According to the present invention, UV curable N
-An alkyl chitosan derivative is obtained. Therefore, a polymer using the same can be obtained, and can be applied to antibacterial paints, biodegradable paints, primers for electroless plating, contact lenses, dental materials, and the like.

[Brief description of the drawings]

FIG. 1. Chitosan, N-alkyl chitosan derivative I-
1 is a graph showing an IR spectrum of an N-alkylchitosan derivative after UV irradiation.

FIG. 2 Chitosan, N-alkyl chitosan derivative I-1
3 is a graph showing a ¹ H-NMR spectrum of the above.

Continuing from the front page (72) Inventor Masato Azumi 1-10-11 Shiba-Daimon, Minato-ku, Tokyo Shiba-Daimon Center Building Daishin Chemical Co., Ltd. (72) Inventor: Fumiaki Nakatsubo 25-58 Ichizuka Gokasho, Uji City, Kyoto Prefecture ( 58) Field surveyed (Int.Cl. ⁶ , DB name) C08B 37/08

Claims (4)

(57) [Claims] 1. A method for producing an N-alkyl chitosan derivative having a UV-curable functional group by reacting chitosan with a (meth) acrylic acid derivative having an aldehyde group. 2. The method according to claim 1, wherein the (meth) acrylic acid derivative having an aldehyde group is 2-hydroxy-3- (4-formyl-2-).
Methoxy) phenoxypropyl acrylate or 2-
The method for producing an N-alkyl chitosan derivative having a UV-curable functional group according to claim 1, which is hydroxy-3- (4-formyl-2-methoxy) phenoxypropyl methacrylate. 3. An N-alkyl chitosan derivative having a UV-curable functional group represented by the formula (I).
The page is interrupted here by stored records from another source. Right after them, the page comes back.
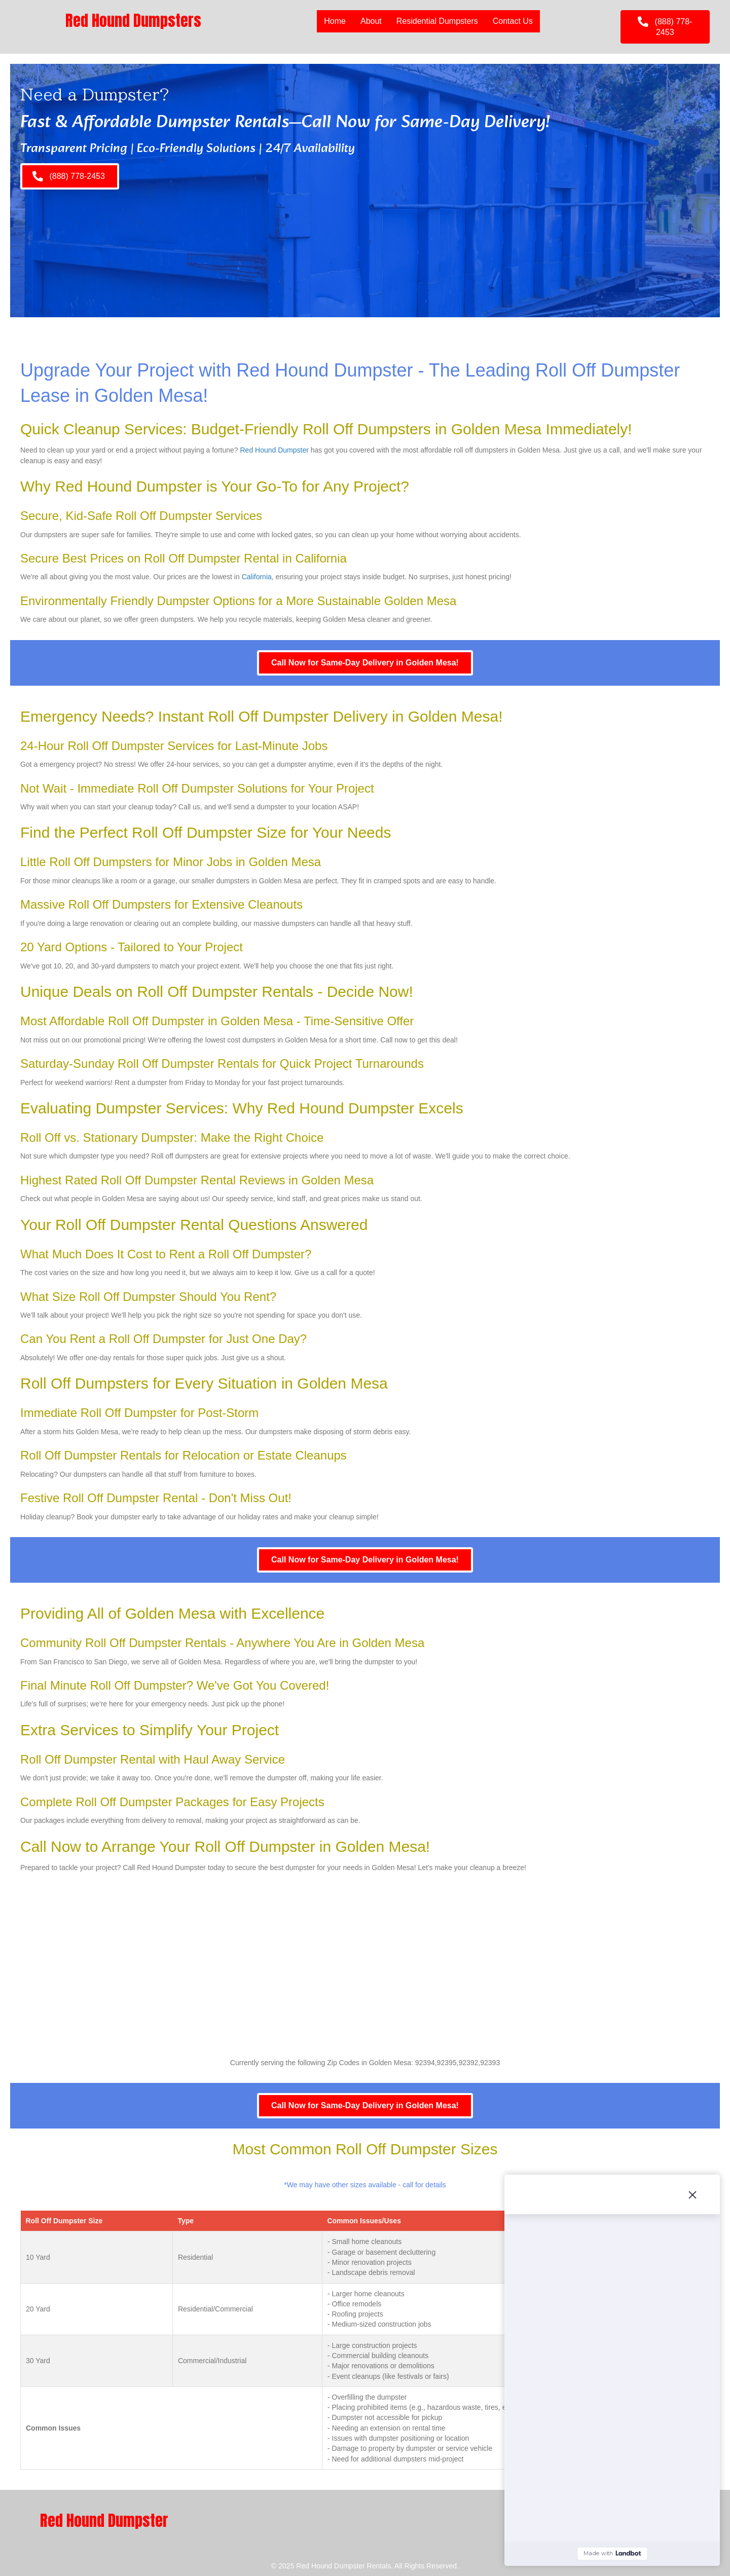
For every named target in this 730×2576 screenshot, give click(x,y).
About (371, 21)
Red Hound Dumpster (274, 450)
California (257, 577)
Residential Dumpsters (437, 21)
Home (335, 21)
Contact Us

Embedded image [In the formula (I), R represents a hydrogen atom or a methyl group. n
Represents the degree of substitution of the N-alkyl group, and satisfies the relationship of m + n = 1. ] 4. An N-alkyl chitosan having an ultraviolet-curable functional group obtained by irradiating an ultraviolet-curable composition containing the N-alkyl chitosan derivative having an ultraviolet-curable functional group according to claim 3 with ultraviolet light and curing the composition. Polymers using derivatives.